ENTRIES PROVIDED
-.-.-

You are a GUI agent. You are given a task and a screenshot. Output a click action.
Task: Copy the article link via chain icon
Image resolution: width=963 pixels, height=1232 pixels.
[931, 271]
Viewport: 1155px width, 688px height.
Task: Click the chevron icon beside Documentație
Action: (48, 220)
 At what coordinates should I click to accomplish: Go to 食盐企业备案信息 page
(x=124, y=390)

-.-.-

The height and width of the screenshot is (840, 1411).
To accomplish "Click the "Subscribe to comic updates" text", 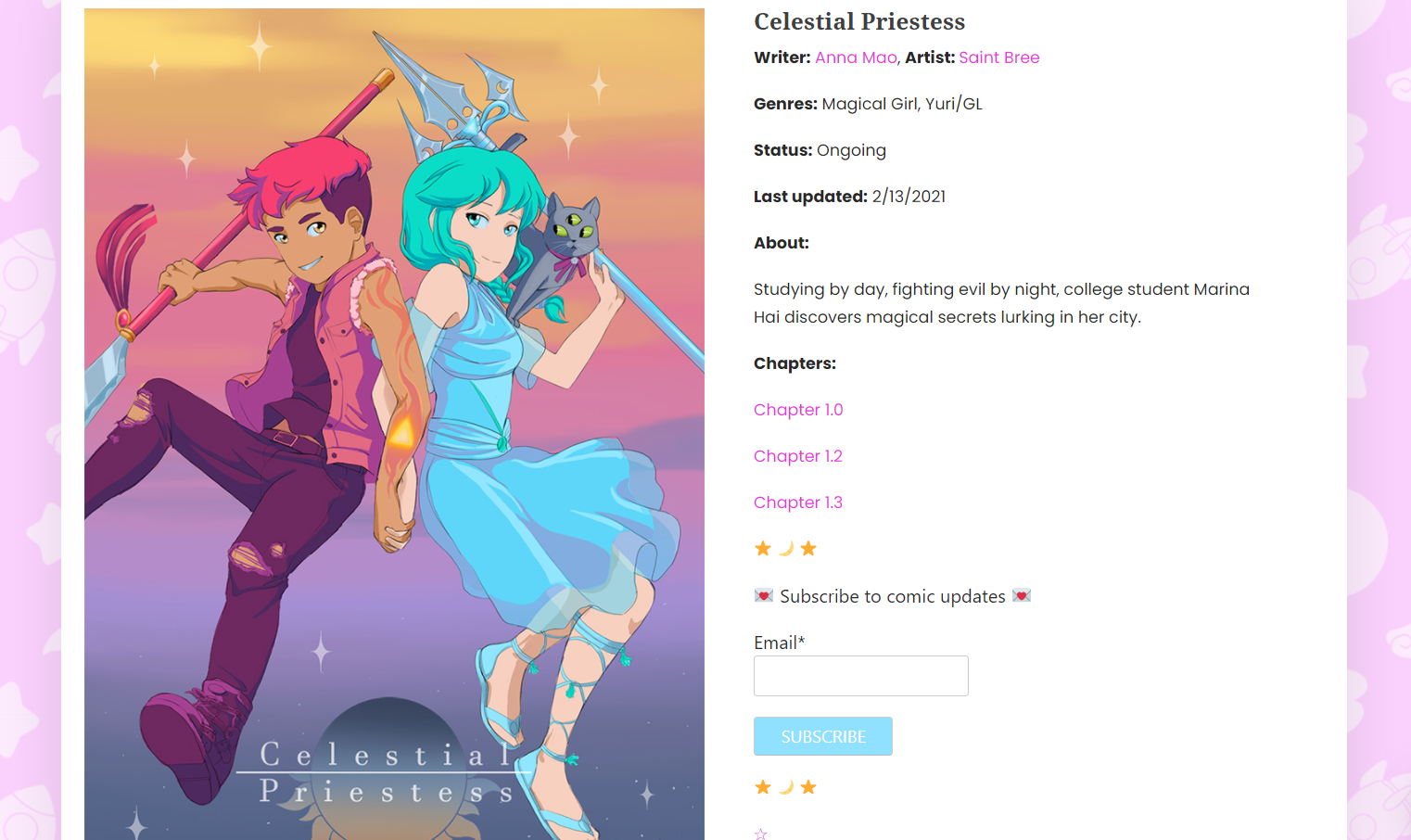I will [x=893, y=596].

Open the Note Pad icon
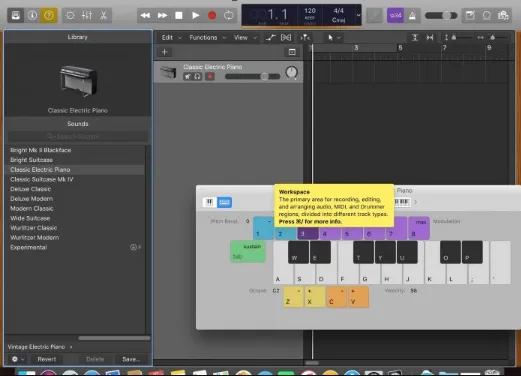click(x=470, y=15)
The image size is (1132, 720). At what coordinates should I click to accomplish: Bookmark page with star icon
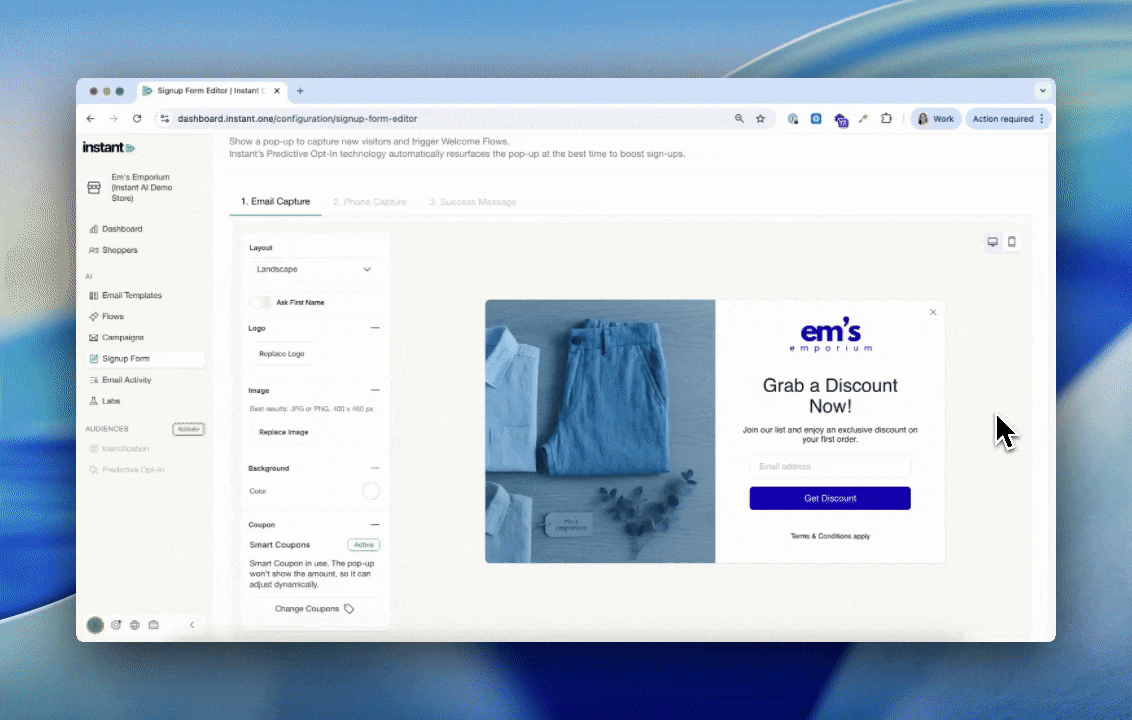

-.-.-

EXERCISE OBJECTIVE
Could you return exactly the lines above from the line with "You are a GUI" to the line with "Task: Copy the article link via chain icon", both included, and nothing else?

RESULT OF THE EXERCISE
You are a GUI agent. You are given a task and a screenshot. Output a click action.
Task: Copy the article link via chain icon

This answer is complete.